Did you know, for example, that holiday traffic—both on the road and in the skies—is a nightmare? Or that in December it might possibly snow? Thank goodness every television station and newspaper was on hand to report these stunning new developments.

We live in an Information Age, and this certainly has its benefits. For example, at any given moment, the news crawl at the top of my computer screen can distract me from important work at hand—like typing this delightful blog—with eye-catching headlines about surgeons in Rhode Island who keep operating on the wrong side of people’s brains. That’s good to know.

As with “The Facts of Life,” you take the good, you take the bad. In the case of the 24/7 news cycle, the bad boils down to an awful lot of repetition and the fact that Ann Curry can pop up on my television morning, noon and night. Anyone else had it up to here with Election ’08—way back in ’06? Or the disappearance of Stacy Peterson (who, by the way, is not the only missing woman in America, and not even the only missing mother from the Chicago suburbs)?

There are too many news outlets with too much time to kill, er, I mean fill. Everything is treated as vitally important, which means that news of actual substance gets buried between reports on man bitten by shark and woman who survives lightning strike. If you’re at all familiar with the tale of Miss Puerto Rico and the case of the mysterious pepper spray, you know what I mean. If you’re still trying to figure out the difference between Bosnia, Serbia, and Croatia, I feel your pain.

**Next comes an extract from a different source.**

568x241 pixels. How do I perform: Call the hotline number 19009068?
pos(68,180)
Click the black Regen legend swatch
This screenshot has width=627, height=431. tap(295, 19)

Maybe we get the news we deserve. For whatever reason, we’re mighty intrigued by the gazillionth Power Ball winner and less so by the humanitarian crisis in Darfur. Not necessarily because we have the attention span of a squirrel or the empathy of a tree frog but possibly because it’s not in our nature to seek out ways to depress ourselves. It’s an interesting phenomenon, one that I’d like to examine in greater depth. But right now, I’m dying to learn more about “Giant Truffle Auctioned for $330,000.”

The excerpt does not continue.